El señor Anselmo, jefe de la banda de música de Sarrió, vino a participar al presidente de la Academia que el alcalde le había amenazado con suprimir la subvención de la orquesta, si aquella tarde iban a la romería de San Antonio.
—¿Cómo es eso?—preguntó don Mateo incorporándose en el lecho en que aun yacía, y echando mano a las gafas que tenía sobre la mesa de noche..—¿Suprimir? ¿Por qué la han de suprimir?
—No lo sé. Así me lo ha enviado a decir por Próspero.
—¿Pero a él qué le importa que la música vaya a San Antonio?—profirió con acento irritado.
—Creo que es porque hoy llega un señor a casa de don Rosendo... y como la carretera atraviesa la romería...
—Ah, sí, el duque de Tornos... ¿Pero qué tiene que ver?... ¡Vamos, están locos!... Mira, déjame un momento; voy a vestirme, y veré a Maza. Creo que lo arreglaremos. Déjame.

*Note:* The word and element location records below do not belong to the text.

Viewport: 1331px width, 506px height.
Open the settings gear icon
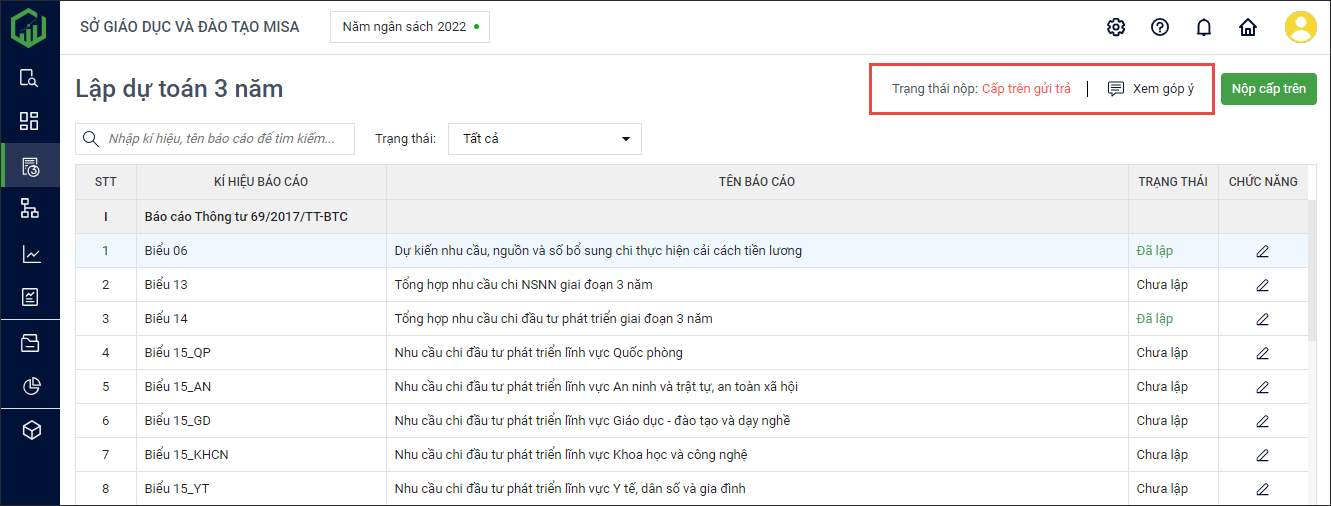pyautogui.click(x=1116, y=27)
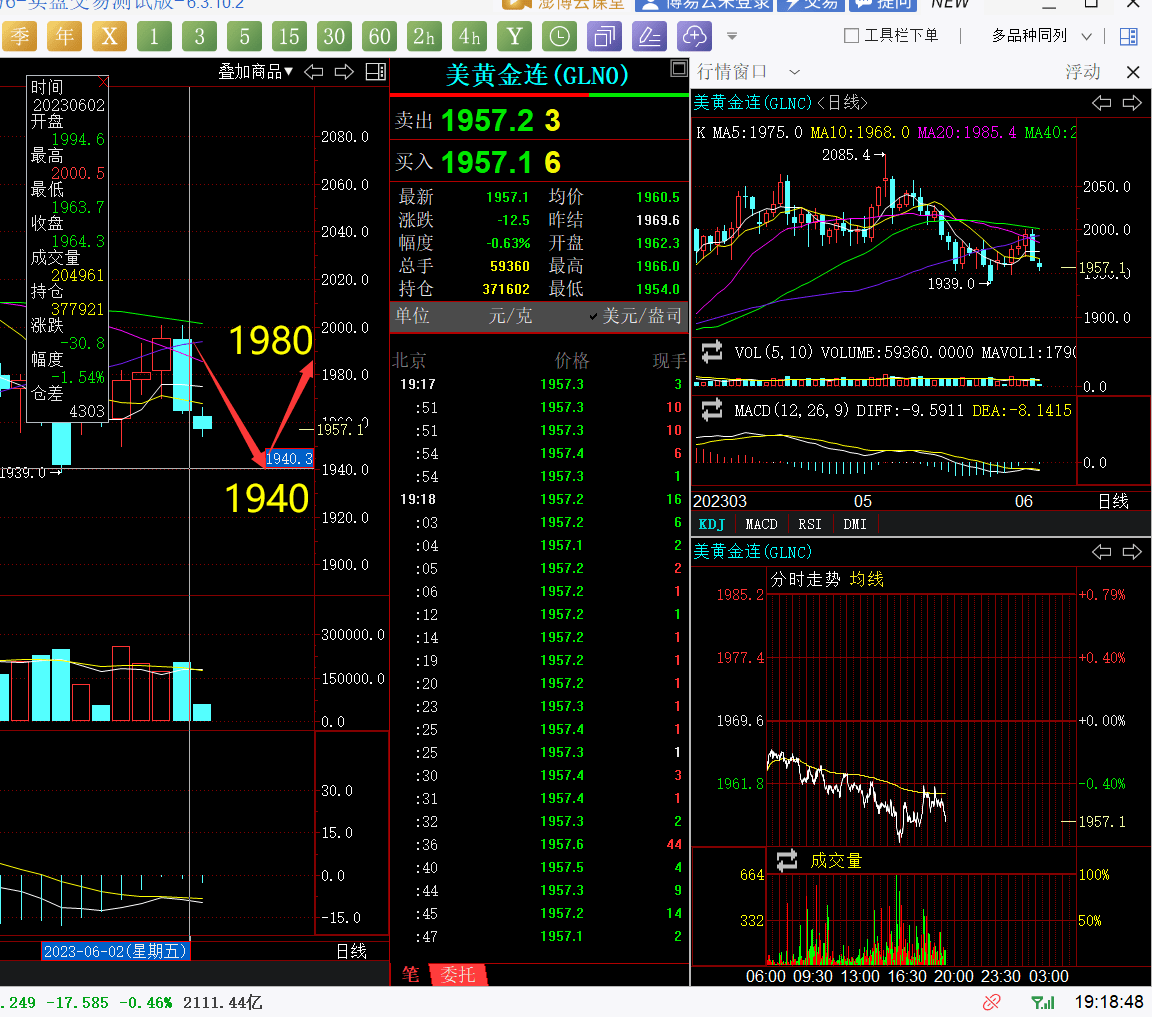The width and height of the screenshot is (1152, 1017).
Task: Expand the 叠加商品 dropdown
Action: tap(256, 72)
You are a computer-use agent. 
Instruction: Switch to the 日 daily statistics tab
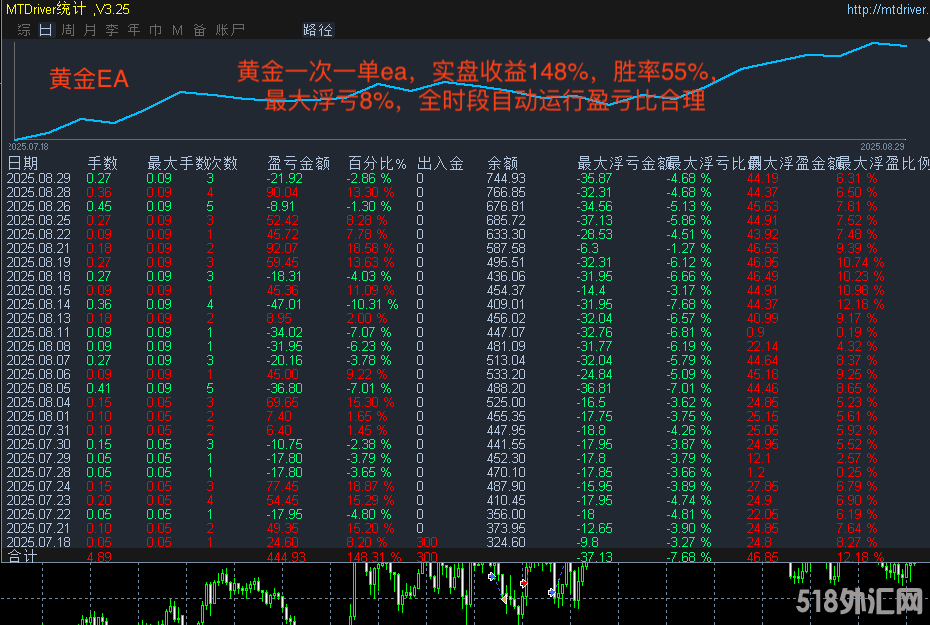(x=45, y=30)
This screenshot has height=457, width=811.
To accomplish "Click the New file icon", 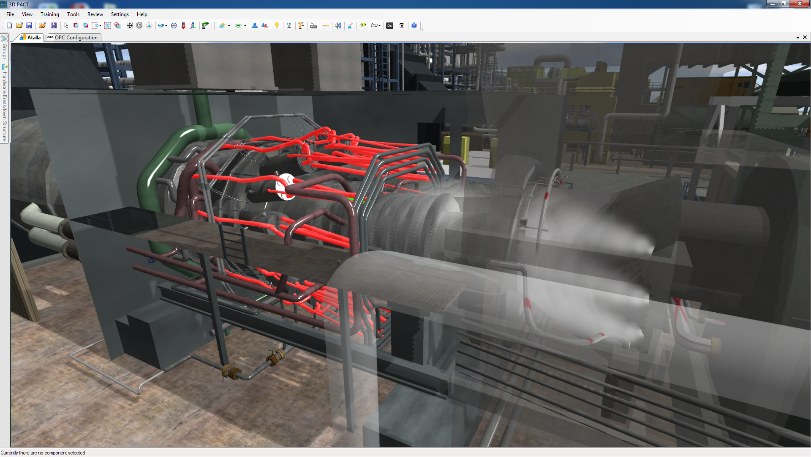I will pyautogui.click(x=9, y=25).
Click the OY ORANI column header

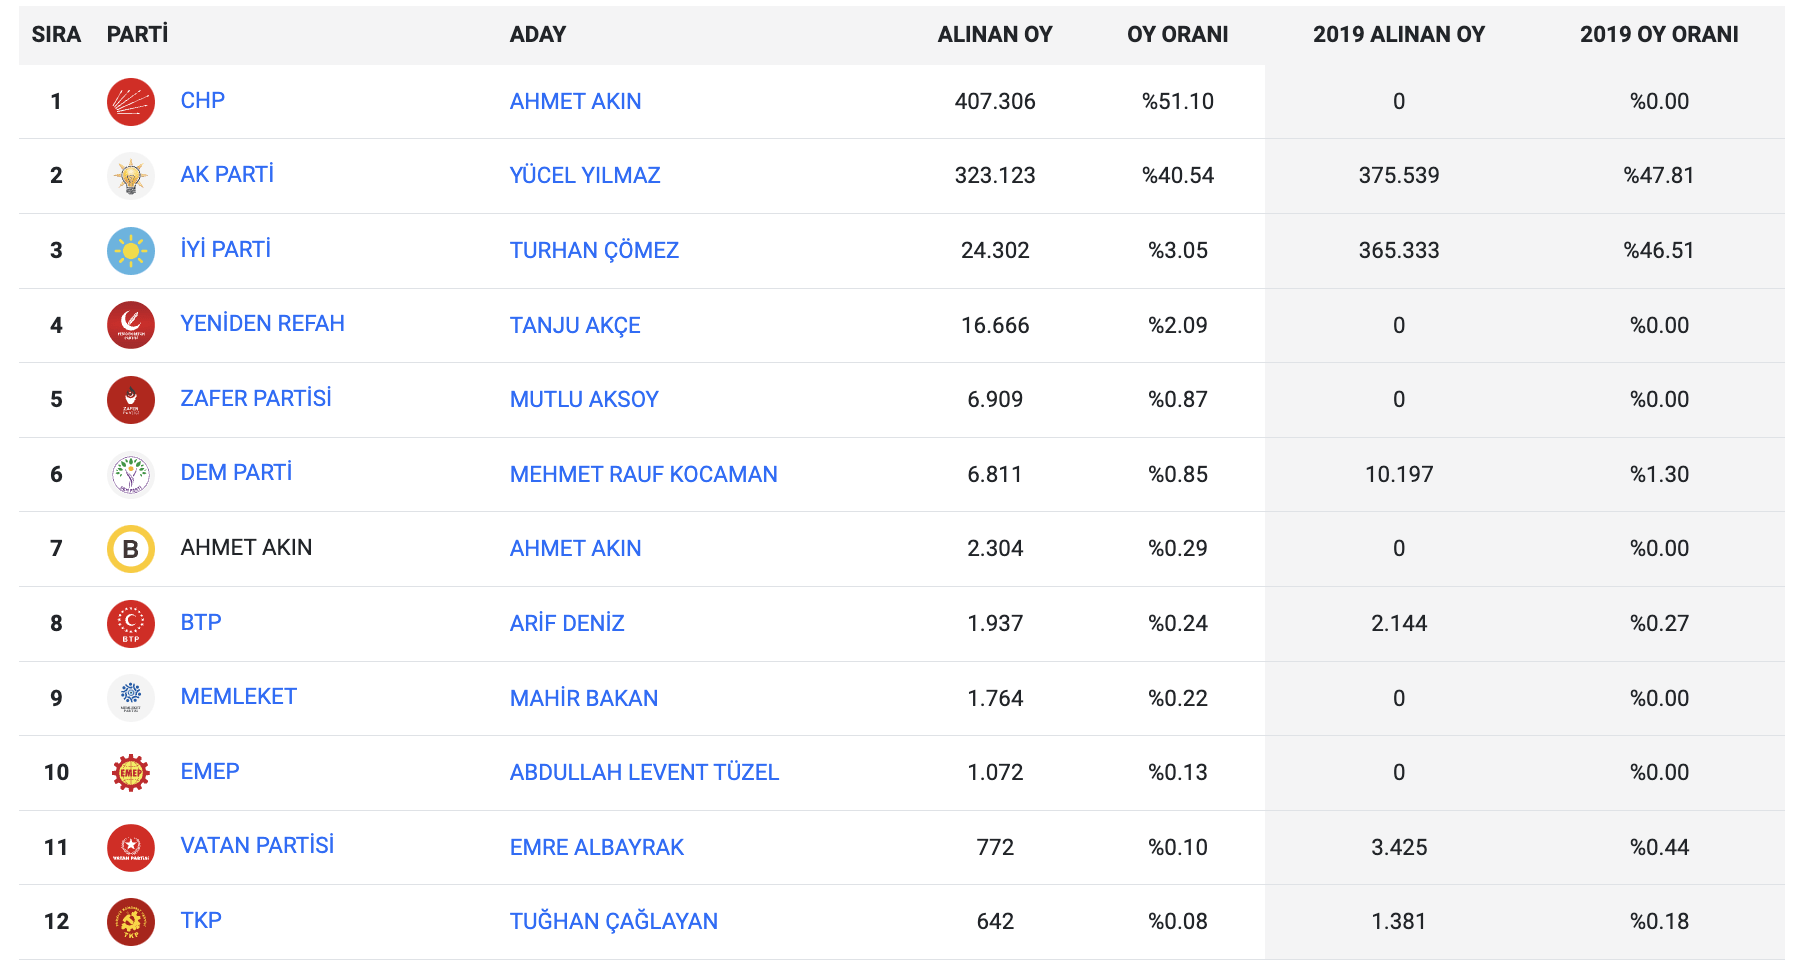(1177, 35)
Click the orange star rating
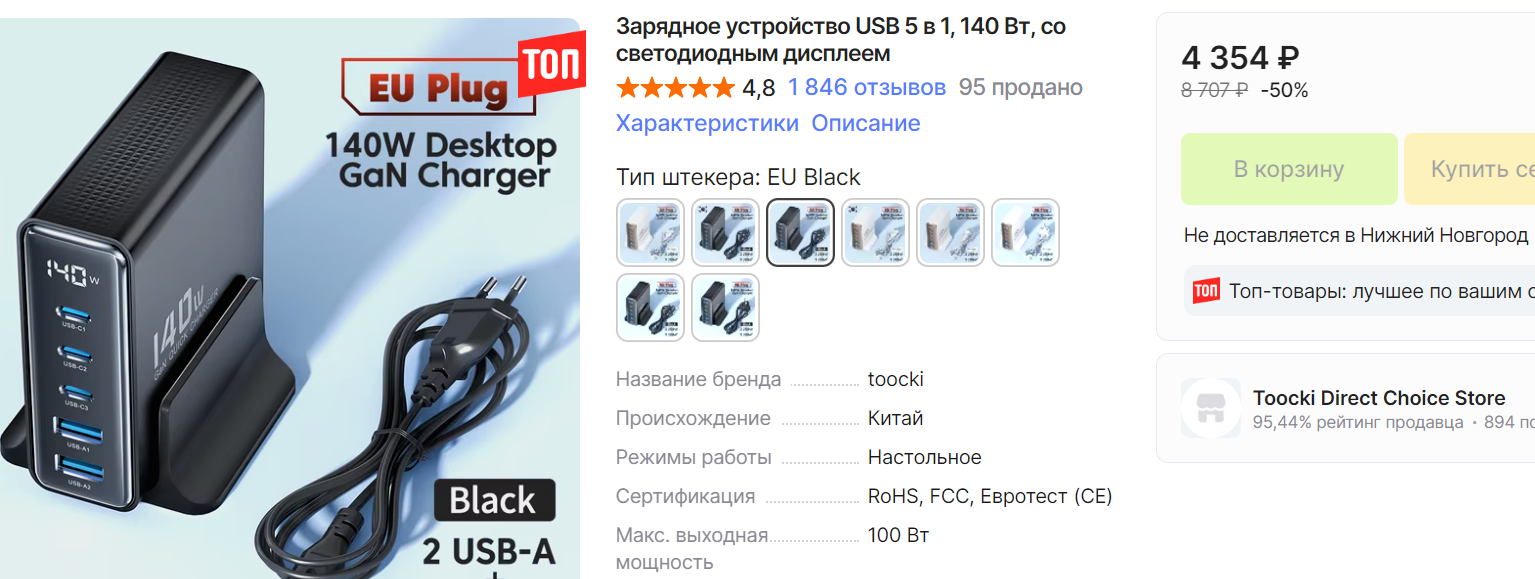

Despejó el señor Anselmo la estancia, y, con más premura de lo que pudiera esperarse de sus años y achaques, aderezóse don Mateo para salir. Su esposa y su hija estaban, como de costumbre, en la iglesia. Pidió el desayuno.
—No puedo dárselo, señor. La señora se ha llevado las llaves, y no hay chocolate fuera.
—¡Siempre lo mismo!—murmuró el anciano, no tan enojado como debiera.—Yo no sé por qué esa mujer no deja fuera al marcharse lo que hace falta... Es verdad que, por regla general, me levanto tarde; pero puede haber un negocio urgente como ahora...
—¿Quiere que vaya a pedir una onza de chocolate a la vecina?